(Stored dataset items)
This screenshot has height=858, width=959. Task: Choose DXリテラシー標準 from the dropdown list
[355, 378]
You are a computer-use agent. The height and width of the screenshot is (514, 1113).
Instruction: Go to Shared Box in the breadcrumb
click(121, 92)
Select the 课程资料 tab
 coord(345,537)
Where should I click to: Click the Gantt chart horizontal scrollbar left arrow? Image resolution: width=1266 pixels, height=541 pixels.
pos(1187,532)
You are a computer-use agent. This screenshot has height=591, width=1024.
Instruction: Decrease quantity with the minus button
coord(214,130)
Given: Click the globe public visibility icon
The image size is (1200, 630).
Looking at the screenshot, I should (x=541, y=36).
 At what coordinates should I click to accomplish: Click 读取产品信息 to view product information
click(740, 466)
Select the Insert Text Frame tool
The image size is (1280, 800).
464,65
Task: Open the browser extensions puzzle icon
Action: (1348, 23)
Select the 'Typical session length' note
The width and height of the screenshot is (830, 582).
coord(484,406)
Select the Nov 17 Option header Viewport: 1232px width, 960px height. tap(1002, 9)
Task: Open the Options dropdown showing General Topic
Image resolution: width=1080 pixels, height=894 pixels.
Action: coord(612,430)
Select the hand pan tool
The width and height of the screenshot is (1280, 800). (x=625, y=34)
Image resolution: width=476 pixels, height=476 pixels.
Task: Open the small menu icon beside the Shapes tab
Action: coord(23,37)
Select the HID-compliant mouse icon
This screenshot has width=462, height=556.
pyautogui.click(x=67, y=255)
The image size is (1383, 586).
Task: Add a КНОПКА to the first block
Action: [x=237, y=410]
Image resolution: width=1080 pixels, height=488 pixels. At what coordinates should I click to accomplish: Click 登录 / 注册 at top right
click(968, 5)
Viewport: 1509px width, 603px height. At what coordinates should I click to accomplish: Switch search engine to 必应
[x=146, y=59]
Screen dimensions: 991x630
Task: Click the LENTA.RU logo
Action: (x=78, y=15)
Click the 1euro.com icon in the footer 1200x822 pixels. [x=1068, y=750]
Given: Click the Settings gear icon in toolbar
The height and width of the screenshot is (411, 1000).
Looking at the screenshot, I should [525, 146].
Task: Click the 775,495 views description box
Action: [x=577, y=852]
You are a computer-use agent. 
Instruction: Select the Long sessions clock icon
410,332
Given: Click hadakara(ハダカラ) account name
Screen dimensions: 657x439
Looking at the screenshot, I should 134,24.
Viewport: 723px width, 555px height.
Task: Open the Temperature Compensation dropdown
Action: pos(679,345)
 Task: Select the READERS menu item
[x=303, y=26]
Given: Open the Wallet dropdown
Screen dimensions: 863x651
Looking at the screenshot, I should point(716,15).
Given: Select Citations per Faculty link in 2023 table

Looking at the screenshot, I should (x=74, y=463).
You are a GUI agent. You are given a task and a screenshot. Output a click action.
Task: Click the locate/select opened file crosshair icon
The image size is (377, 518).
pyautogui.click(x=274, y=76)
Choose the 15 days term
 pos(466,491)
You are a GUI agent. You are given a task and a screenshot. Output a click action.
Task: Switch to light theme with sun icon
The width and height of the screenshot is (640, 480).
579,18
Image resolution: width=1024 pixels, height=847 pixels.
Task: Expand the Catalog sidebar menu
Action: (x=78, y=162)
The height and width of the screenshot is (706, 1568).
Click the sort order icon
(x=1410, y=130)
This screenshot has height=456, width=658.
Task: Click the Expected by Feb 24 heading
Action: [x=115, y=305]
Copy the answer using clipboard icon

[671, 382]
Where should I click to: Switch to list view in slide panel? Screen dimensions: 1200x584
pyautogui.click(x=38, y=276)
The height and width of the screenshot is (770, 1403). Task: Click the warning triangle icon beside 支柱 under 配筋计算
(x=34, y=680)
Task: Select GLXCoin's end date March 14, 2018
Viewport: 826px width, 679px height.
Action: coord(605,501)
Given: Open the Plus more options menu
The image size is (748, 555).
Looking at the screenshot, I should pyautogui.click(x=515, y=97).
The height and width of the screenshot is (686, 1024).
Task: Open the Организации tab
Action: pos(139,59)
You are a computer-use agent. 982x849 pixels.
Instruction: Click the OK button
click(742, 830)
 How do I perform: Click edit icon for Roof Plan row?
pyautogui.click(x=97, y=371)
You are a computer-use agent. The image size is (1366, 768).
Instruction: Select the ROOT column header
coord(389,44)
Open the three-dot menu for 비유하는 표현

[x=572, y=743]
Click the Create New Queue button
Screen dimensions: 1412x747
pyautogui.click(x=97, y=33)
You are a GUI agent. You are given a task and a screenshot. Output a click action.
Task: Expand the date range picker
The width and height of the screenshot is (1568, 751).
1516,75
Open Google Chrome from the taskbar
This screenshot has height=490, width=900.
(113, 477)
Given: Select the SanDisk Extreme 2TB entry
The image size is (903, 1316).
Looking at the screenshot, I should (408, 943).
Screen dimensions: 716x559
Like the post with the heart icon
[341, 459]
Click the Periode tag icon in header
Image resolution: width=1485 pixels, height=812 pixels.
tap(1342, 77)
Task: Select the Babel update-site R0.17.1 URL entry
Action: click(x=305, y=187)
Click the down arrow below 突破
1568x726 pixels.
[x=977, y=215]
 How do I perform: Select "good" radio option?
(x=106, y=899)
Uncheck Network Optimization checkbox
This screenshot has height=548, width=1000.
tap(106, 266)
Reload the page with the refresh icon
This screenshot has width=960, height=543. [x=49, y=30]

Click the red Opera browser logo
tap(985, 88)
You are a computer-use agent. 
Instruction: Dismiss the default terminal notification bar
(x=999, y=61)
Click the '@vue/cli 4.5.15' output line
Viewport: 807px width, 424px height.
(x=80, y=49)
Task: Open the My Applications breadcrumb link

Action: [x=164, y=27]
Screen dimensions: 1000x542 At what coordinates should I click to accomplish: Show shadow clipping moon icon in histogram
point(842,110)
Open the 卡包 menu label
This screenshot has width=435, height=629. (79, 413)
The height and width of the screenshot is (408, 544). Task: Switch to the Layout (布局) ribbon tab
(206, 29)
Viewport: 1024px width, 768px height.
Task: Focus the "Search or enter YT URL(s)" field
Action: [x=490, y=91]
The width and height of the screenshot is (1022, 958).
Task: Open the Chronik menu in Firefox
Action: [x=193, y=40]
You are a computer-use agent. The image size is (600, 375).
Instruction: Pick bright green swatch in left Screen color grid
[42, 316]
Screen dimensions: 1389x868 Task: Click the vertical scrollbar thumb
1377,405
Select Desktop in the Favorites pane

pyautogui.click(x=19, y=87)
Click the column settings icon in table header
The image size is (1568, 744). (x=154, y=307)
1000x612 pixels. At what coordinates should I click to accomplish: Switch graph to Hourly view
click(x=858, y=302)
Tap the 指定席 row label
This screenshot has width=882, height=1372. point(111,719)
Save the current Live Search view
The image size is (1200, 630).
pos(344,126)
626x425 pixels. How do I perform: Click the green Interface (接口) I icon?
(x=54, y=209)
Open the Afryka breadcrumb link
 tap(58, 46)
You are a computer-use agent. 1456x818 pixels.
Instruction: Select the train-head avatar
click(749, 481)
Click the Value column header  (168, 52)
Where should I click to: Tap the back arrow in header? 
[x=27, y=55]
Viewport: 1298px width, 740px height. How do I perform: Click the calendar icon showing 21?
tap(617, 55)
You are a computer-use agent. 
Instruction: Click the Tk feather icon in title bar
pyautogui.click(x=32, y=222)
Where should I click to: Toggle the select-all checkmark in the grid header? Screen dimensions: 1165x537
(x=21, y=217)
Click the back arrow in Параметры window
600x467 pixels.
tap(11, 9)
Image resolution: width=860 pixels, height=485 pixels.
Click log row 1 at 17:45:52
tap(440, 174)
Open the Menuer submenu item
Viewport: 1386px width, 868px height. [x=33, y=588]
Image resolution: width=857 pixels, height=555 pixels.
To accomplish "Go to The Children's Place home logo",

§ **WHAT NEEDS TO BE DONE**: Would you transcribe the entries above exactly as they appear?

§ **ANSWER**:
This screenshot has height=858, width=959. Task: Choose DXリテラシー標準 from the dropdown list
[355, 378]
You are a computer-use agent. The height and width of the screenshot is (514, 1113).
Instruction: Go to Shared Box in the breadcrumb
click(121, 92)
Select the 课程资料 tab
 coord(345,537)
Where should I click to: Click the Gantt chart horizontal scrollbar left arrow? Image resolution: width=1266 pixels, height=541 pixels.
pos(1187,532)
You are a computer-use agent. This screenshot has height=591, width=1024.
Instruction: Decrease quantity with the minus button
coord(214,130)
Given: Click the globe public visibility icon
The image size is (1200, 630).
Looking at the screenshot, I should (x=541, y=36).
 At what coordinates should I click to accomplish: Click 读取产品信息 to view product information
click(740, 466)
Select the Insert Text Frame tool
The image size is (1280, 800).
464,65
Task: Open the browser extensions puzzle icon
Action: (1348, 23)
Select the 'Typical session length' note
The width and height of the screenshot is (830, 582).
coord(484,406)
Select the Nov 17 Option header Viewport: 1232px width, 960px height. tap(1002, 9)
Task: Open the Options dropdown showing General Topic
Image resolution: width=1080 pixels, height=894 pixels.
Action: coord(612,430)
Select the hand pan tool
The width and height of the screenshot is (1280, 800). (x=625, y=34)
Image resolution: width=476 pixels, height=476 pixels.
Task: Open the small menu icon beside the Shapes tab
Action: coord(23,37)
Select the HID-compliant mouse icon
This screenshot has width=462, height=556.
pyautogui.click(x=67, y=255)
The image size is (1383, 586).
Task: Add a КНОПКА to the first block
Action: [x=237, y=410]
Image resolution: width=1080 pixels, height=488 pixels. At what coordinates should I click to accomplish: Click 登录 / 注册 at top right
click(968, 5)
Viewport: 1509px width, 603px height. At what coordinates should I click to accomplish: Switch search engine to 必应
[x=146, y=59]
Screen dimensions: 991x630
Task: Click the LENTA.RU logo
Action: (x=78, y=15)
Click the 1euro.com icon in the footer 1200x822 pixels. [x=1068, y=750]
Given: Click the Settings gear icon in toolbar
The height and width of the screenshot is (411, 1000).
Looking at the screenshot, I should [525, 146].
Task: Click the 775,495 views description box
Action: [x=577, y=852]
You are a computer-use agent. 
Instruction: Select the Long sessions clock icon
410,332
Given: Click hadakara(ハダカラ) account name
Screen dimensions: 657x439
Looking at the screenshot, I should 134,24.
Viewport: 723px width, 555px height.
Task: Open the Temperature Compensation dropdown
Action: pos(679,345)
 Task: Select the READERS menu item
[x=303, y=26]
Given: Open the Wallet dropdown
Screen dimensions: 863x651
Looking at the screenshot, I should point(716,15).
Given: Select Citations per Faculty link in 2023 table

Looking at the screenshot, I should (x=74, y=463).
You are a GUI agent. You are given a task and a screenshot. Output a click action.
Task: Click the locate/select opened file crosshair icon
The image size is (377, 518).
pyautogui.click(x=274, y=76)
Choose the 15 days term
 pos(466,491)
You are a GUI agent. You are given a task and a screenshot. Output a click action.
Task: Switch to light theme with sun icon
The width and height of the screenshot is (640, 480).
579,18
Image resolution: width=1024 pixels, height=847 pixels.
Task: Expand the Catalog sidebar menu
Action: (x=78, y=162)
The height and width of the screenshot is (706, 1568).
Click the sort order icon
(x=1410, y=130)
This screenshot has height=456, width=658.
Task: Click the Expected by Feb 24 heading
Action: [x=115, y=305]
Copy the answer using clipboard icon

[671, 382]
Where should I click to: Switch to list view in slide panel? Screen dimensions: 1200x584
pyautogui.click(x=38, y=276)
The height and width of the screenshot is (770, 1403). Task: Click the warning triangle icon beside 支柱 under 配筋计算
(x=34, y=680)
Task: Select GLXCoin's end date March 14, 2018
Viewport: 826px width, 679px height.
Action: coord(605,501)
Given: Open the Plus more options menu
The image size is (748, 555).
Looking at the screenshot, I should pyautogui.click(x=515, y=97).
The height and width of the screenshot is (686, 1024).
Task: Open the Организации tab
Action: pos(139,59)
You are a computer-use agent. 982x849 pixels.
Instruction: Click the OK button
click(742, 830)
 How do I perform: Click edit icon for Roof Plan row?
pyautogui.click(x=97, y=371)
You are a computer-use agent. The image size is (1366, 768).
Instruction: Select the ROOT column header
coord(389,44)
Open the three-dot menu for 비유하는 표현

[x=572, y=743]
Click the Create New Queue button
Screen dimensions: 1412x747
pyautogui.click(x=97, y=33)
You are a GUI agent. You are given a task and a screenshot. Output a click action.
Task: Expand the date range picker
The width and height of the screenshot is (1568, 751).
1516,75
Open Google Chrome from the taskbar
This screenshot has height=490, width=900.
(113, 477)
Given: Select the SanDisk Extreme 2TB entry
The image size is (903, 1316).
Looking at the screenshot, I should (408, 943).
Screen dimensions: 716x559
Like the post with the heart icon
[341, 459]
Click the Periode tag icon in header
Image resolution: width=1485 pixels, height=812 pixels.
tap(1342, 77)
Task: Select the Babel update-site R0.17.1 URL entry
Action: click(x=305, y=187)
Click the down arrow below 突破
1568x726 pixels.
[x=977, y=215]
 How do I perform: Select "good" radio option?
(x=106, y=899)
Uncheck Network Optimization checkbox
This screenshot has height=548, width=1000.
tap(106, 266)
Reload the page with the refresh icon
This screenshot has width=960, height=543. [x=49, y=30]

Click the red Opera browser logo
tap(985, 88)
You are a computer-use agent. 
Instruction: Dismiss the default terminal notification bar
(x=999, y=61)
Click the '@vue/cli 4.5.15' output line
Viewport: 807px width, 424px height.
(x=80, y=49)
Task: Open the My Applications breadcrumb link

Action: [x=164, y=27]
Screen dimensions: 1000x542 At what coordinates should I click to accomplish: Show shadow clipping moon icon in histogram
point(842,110)
Open the 卡包 menu label
This screenshot has width=435, height=629. (79, 413)
The height and width of the screenshot is (408, 544). Task: Switch to the Layout (布局) ribbon tab
(206, 29)
Viewport: 1024px width, 768px height.
Task: Focus the "Search or enter YT URL(s)" field
Action: [x=490, y=91]
The width and height of the screenshot is (1022, 958).
Task: Open the Chronik menu in Firefox
Action: [x=193, y=40]
You are a computer-use agent. The image size is (600, 375).
Instruction: Pick bright green swatch in left Screen color grid
[42, 316]
Screen dimensions: 1389x868 Task: Click the vertical scrollbar thumb
1377,405
Select Desktop in the Favorites pane

pyautogui.click(x=19, y=87)
Click the column settings icon in table header
The image size is (1568, 744). (x=154, y=307)
1000x612 pixels. At what coordinates should I click to accomplish: Switch graph to Hourly view
click(x=858, y=302)
Tap the 指定席 row label
This screenshot has width=882, height=1372. point(111,719)
Save the current Live Search view
The image size is (1200, 630).
pos(344,126)
626x425 pixels. How do I perform: Click the green Interface (接口) I icon?
(x=54, y=209)
Open the Afryka breadcrumb link
 tap(58, 46)
You are a computer-use agent. 1456x818 pixels.
Instruction: Select the train-head avatar
click(749, 481)
Click the Value column header  (168, 52)
Where should I click to: Tap the back arrow in header? 
[x=27, y=55]
Viewport: 1298px width, 740px height. How do I perform: Click the calendar icon showing 21?
tap(617, 55)
You are a computer-use agent. 
Instruction: Click the Tk feather icon in title bar
pyautogui.click(x=32, y=222)
Where should I click to: Toggle the select-all checkmark in the grid header? Screen dimensions: 1165x537
(x=21, y=217)
Click the back arrow in Параметры window
600x467 pixels.
tap(11, 9)
Image resolution: width=860 pixels, height=485 pixels.
Click log row 1 at 17:45:52
tap(440, 174)
Open the Menuer submenu item
Viewport: 1386px width, 868px height. [x=33, y=588]
Image resolution: width=857 pixels, height=555 pixels.
To accomplish "Go to The Children's Place home logo",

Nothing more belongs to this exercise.